ICYMI: More Perfect Union on the Need for Regulations in $2.5 Trillion Fashion Industry
NY Bill Fashion Workers Act Would Close Loophole Allowing Predatory Management Companies to Exploit Models, Creatives
NEW YORK, NY (03/22/2023) (readMedia)-- Yesterday, a More Perfect Union reported on the need for regulations in the $2.5 trillion fashion industry. The Fashion Workers Act – which passed the Senate Labor Committee before the State Legislative session ended last year – is a piece of pro-labor legislation in New York that would regulate predatory management agencies that currently operate without oversight. The existing lack of regulation leaves a largely young, female, immigrant workforce especially vulnerable to sexual exploitation.
Fashion is a $2.5 trillion global industry, and New York is its center in the U.S. Pre-pandemic, the fashion industry employed 4.6 percent of New York City's workforce, generating nearly $2 billion in tax revenue for the state.
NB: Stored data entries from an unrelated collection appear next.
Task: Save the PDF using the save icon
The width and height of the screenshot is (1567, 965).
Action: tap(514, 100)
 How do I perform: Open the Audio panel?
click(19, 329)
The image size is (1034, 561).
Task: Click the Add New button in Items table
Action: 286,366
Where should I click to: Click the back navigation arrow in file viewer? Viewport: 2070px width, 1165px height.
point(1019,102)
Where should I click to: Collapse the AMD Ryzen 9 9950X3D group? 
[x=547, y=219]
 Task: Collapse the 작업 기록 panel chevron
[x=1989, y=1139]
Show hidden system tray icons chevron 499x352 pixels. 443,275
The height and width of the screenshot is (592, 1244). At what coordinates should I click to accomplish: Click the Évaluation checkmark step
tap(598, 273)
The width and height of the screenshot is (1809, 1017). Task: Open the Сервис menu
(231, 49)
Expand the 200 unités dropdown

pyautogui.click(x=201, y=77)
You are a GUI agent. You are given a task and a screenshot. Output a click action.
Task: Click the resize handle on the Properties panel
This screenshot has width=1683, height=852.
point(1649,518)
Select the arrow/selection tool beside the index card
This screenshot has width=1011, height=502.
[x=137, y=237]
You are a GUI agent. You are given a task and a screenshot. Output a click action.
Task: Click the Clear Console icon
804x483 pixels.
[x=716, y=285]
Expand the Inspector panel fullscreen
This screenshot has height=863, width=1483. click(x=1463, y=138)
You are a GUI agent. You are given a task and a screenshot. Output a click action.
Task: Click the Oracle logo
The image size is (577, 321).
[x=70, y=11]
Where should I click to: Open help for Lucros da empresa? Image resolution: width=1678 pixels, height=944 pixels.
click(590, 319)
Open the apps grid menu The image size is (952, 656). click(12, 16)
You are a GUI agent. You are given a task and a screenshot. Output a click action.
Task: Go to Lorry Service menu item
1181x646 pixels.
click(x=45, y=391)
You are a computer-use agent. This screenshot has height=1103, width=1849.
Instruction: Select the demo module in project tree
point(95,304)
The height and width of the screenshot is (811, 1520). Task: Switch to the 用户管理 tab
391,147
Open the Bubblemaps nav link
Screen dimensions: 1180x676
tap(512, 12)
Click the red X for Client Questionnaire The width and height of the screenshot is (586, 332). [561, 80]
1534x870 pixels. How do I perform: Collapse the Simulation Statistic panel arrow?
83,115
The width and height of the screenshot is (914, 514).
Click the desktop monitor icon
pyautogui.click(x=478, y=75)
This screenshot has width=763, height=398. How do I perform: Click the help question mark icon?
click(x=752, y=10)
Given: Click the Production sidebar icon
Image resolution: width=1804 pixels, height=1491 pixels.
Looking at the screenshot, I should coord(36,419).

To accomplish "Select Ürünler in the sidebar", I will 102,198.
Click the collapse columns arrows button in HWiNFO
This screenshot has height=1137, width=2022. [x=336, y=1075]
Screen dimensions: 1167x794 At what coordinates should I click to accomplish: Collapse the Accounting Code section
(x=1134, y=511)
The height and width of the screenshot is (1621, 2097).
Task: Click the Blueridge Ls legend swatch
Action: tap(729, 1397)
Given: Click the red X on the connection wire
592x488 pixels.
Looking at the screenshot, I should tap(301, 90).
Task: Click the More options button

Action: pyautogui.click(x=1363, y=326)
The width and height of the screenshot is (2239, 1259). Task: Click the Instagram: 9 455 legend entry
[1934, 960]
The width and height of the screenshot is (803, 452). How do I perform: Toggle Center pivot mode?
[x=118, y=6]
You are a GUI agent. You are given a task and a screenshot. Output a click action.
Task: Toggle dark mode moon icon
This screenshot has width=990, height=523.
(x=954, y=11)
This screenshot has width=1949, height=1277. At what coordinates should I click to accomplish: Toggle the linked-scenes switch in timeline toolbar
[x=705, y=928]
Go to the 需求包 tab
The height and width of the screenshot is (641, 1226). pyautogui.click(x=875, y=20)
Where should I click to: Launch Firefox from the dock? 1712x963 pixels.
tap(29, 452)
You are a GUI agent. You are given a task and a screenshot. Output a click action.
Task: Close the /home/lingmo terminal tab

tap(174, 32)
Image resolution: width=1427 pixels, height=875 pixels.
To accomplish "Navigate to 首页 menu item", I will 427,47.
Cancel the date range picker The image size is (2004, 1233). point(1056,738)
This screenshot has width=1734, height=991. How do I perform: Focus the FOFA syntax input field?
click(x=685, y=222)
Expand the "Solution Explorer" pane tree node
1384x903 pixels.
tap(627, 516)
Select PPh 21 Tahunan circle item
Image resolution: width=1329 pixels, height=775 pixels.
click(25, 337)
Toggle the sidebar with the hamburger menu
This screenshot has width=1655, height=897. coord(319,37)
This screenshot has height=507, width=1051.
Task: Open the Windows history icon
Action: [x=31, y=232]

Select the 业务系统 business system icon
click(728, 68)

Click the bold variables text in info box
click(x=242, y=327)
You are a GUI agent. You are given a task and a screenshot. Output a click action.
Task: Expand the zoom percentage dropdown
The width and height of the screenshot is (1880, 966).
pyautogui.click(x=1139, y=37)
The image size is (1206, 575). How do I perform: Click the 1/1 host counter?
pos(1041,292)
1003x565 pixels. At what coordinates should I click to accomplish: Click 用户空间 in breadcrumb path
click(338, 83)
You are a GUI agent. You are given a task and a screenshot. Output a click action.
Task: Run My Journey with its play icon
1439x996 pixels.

Yet, basic labor protections evade the creative workforce behind the industry's success – models, influencers, stylists, makeup artists, hair stylists, and other creative artists.
The Fashion Workers Act would require management agencies to:
- Accept responsibility to act in the best interests of their talent
- Pay models and creatives within 45 days of completing a job
- Provide models and creatives with copies of contracts and agreements
- Notify former models and creatives if the management collects royalties from a talent they no longer represent
- Register and deposit a surety bond of $50,000 with the NYS Department of State
- Conduct reasonable inquiry into health and safety on set
Discontinue bad practices such as
- Collecting signing fees or deposits from models
- Charging more than the daily fair market rate for accommodation
- Deducting any other fee or expense than the agreed upon commission
- Renewing the contract without the model or creative's affirmative consent
- Imposing a commission fee greater than twenty percent of the model or creative's compensation
- Forbid the management company from taking retaliatory action against any model or creative using the bill to file a complaint
- Forbid the management company or client from engaging in discrimination or harassment any kind against talent on the basis of race, ethnicity, and other legally permissible categories under Title VII of the Civil Rights Act, as amended
Founded in 2012, the Model Alliance has been at the forefront of advancing labor rights in the fashion industry for the last decade. Through strategic research, policy initiatives, and campaigns, the Model Alliance aims to promote fair treatment, equal opportunity, and more sustainable practices in the fashion industry, from the runway to the factory floor. The Model Alliance has championed multiple pieces of legislation, including the Child Model Act in New York and the Talent Protections Act in California. The organization also runs the world's only industry-specific support line, MA Support. In 2021, the organization received the first Positive Social Influence Award from the Council of Fashion Designers of America at the CFDA Awards.